▸ What is required:
Say how many lines in the entries contain "agent", giving only the number.

(Collected data)
↓
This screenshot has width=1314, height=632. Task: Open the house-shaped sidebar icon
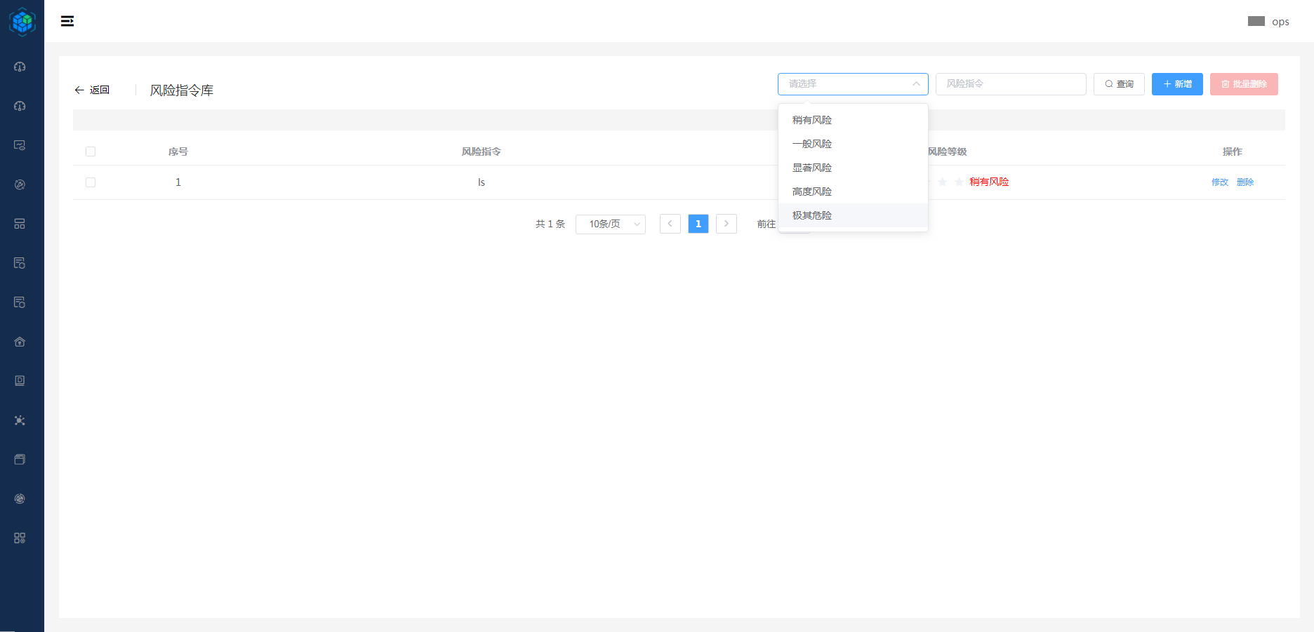[x=20, y=342]
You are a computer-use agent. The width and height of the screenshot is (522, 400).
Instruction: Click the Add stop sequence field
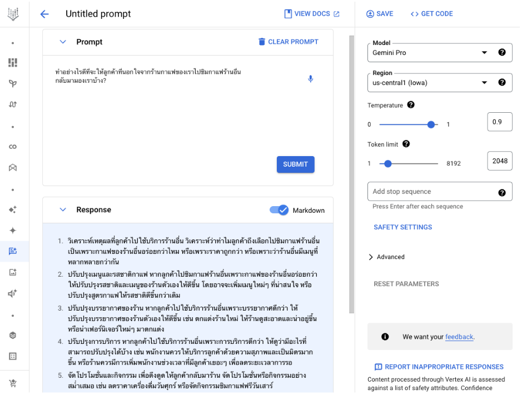click(x=433, y=192)
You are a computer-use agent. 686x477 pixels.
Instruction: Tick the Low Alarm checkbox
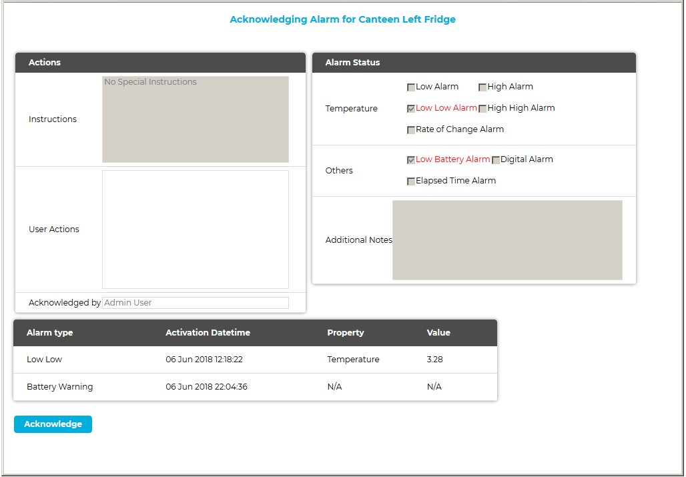411,87
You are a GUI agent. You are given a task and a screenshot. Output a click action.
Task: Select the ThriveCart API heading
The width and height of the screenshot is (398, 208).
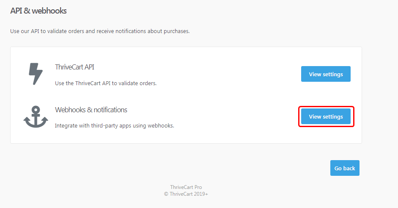(74, 67)
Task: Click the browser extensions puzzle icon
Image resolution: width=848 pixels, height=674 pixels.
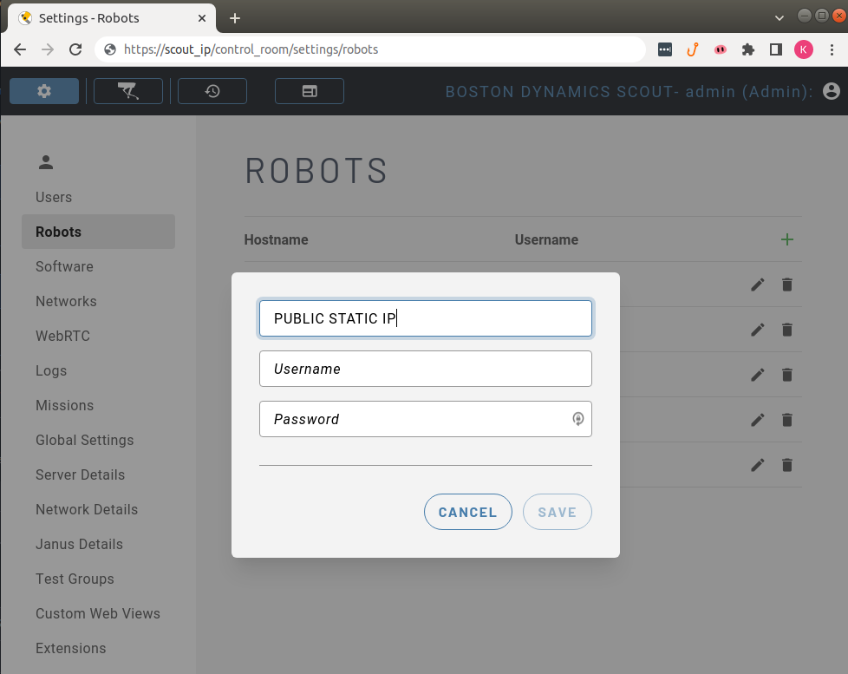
↑
▸ Response below:
3